Dass es Reformen brauche, sei fast allen politisch Verantwortlichen klar. „Nun ist es höchste Zeit, dem Wollen ein Tun folgen zu lassen“, fordert Moser und legte ein Abschiedsgeschenk auf den Tisch: einen 474-Seiten-Wälzer mit 1007 Empfehlungen, wie man Österreich besser, effizienter und bürgernaher verwalten und gestalten könnte. Es ist eine erweiterte Neuauflage eines Positionspapiers, das der RH schon vor Jahren herausgegeben hat – ohne großen Widerhall.
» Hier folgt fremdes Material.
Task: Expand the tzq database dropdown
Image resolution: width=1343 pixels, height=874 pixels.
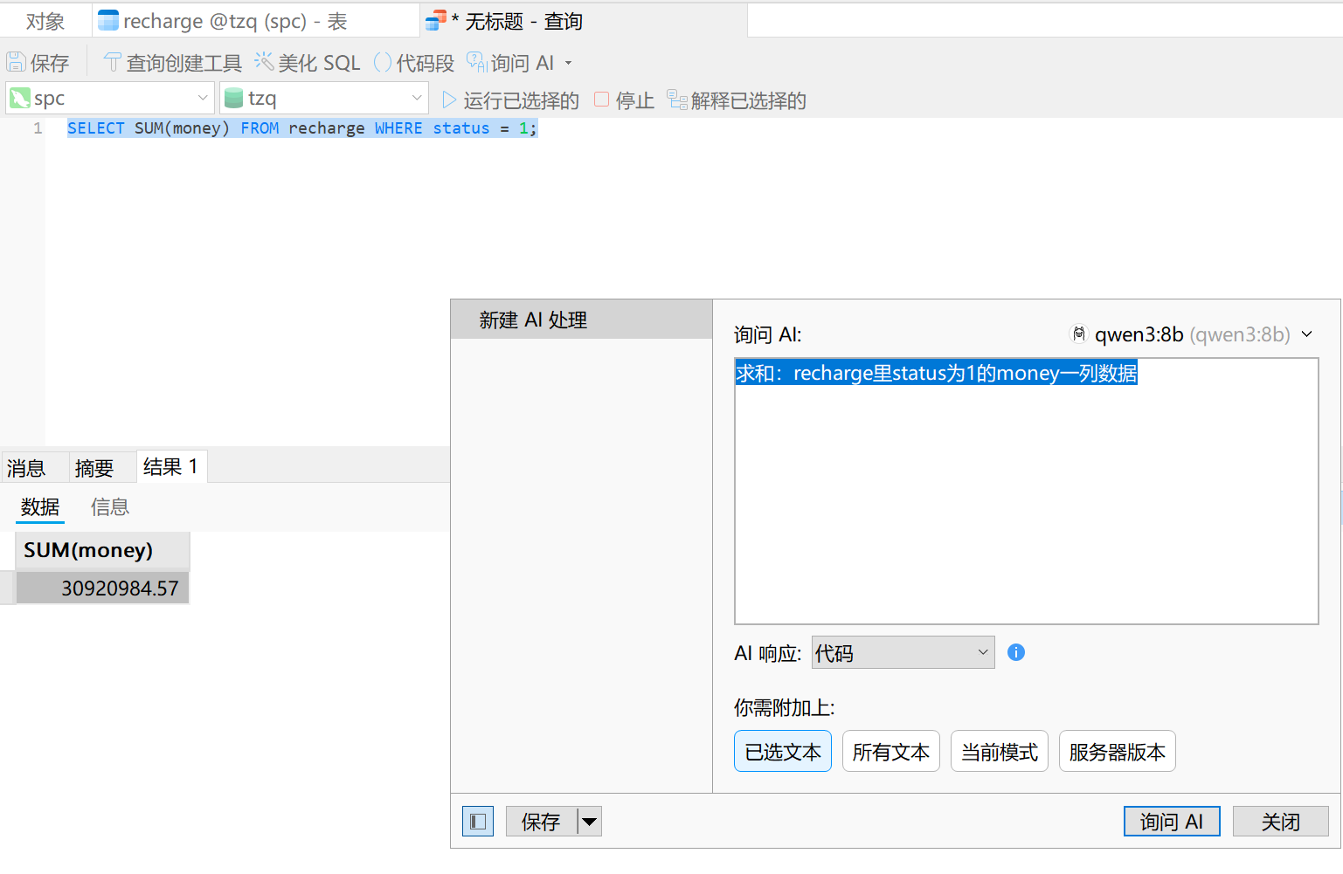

Die Notwendigkeit für Strukturreformen sieht Moser mehr denn je. Denn der budgetäre Spielraum wird immer geringer, wie er betonte: Seit 2010 sei die staatliche Gesamtverschuldung um 37 Milliarden Euro auf 290,7 Milliarden Euro gestiegen und zugleich die Abgabenquote – ohnehin schon eine der höchsten in Europa – von 41,1 Prozent auf 43,9 Prozent geklettert. „Österreich ist ärmer geworden“, sagte Moser. Denn statt nachhaltig zu wirtschaften, lebe Österreich von seiner Substanz. Darauf habe der Rech- nungshof schon 2006 hingewiesen. Mit jedem Tag, der vergehe, mit jedem Monat werde die Lage dramatischer. „Ohne Strukturreformen wird es nicht weiterhin für alle die gleichen Leistungen geben können“, warnte Moser. Schon im Bundesfinanzrahmen von 2016 bis 2020 sei die prozentuelle Steigerung bei den Ausgaben für Bildung, Wissenschaft und Forschung geringer als in den Jahren 2011 bis 2015. So wurden etwa 2014 8,64 Milliarden Euro für Bildung ausgegeben. Da das schon damals hinten und vorn nicht gereicht hat, mussten die Schulmieten an die Bundesimmobiliengesellschaft gestundet werden. Heuer seien offiziell 8,14 Mrd. Euro veranschlagt – und die Mieten würden fällig. Moser: „Wie soll man da mit weniger Geld das Auslangen finden? Indem man ineffiziente Strukturen weiter füttert. Das ist eine fatale Situation, die dem sozialen Frieden nicht guttut.“Vor allem gehe es darum, die Mittel effizienter einzusetzen. „Wir sollten unseren Kindern nicht einen Rucksack übergeben, den sie nicht mehr tragen können, sondern Ressourcen, damit sie zumindest so gut leben können, wie wir es tun.“
Zu den politischen Spielchen rund um die Bestellung seiner Nachfolgerin Margit Kraker wollte sich Moser nicht äußern. Er kenne aber die Direktorin des steirischen Landes-RH seit Jahren und sei sich sicher, dass sie ihre neue Aufgabe an der Spitze des Rechnungshofs gut wahrnehmen werde.
Was seine persönliche Zukunft angeht, gab sich der 60-Jährige zugeknöpft. Da sei noch keine Entscheidung gefallen. Sofern er gefragt werde, bringe er aber seine Expertise, die er sich in zwölf Jahren als oberster Kontrollor angeeignet habe, weiter gern ein, sagte Moser.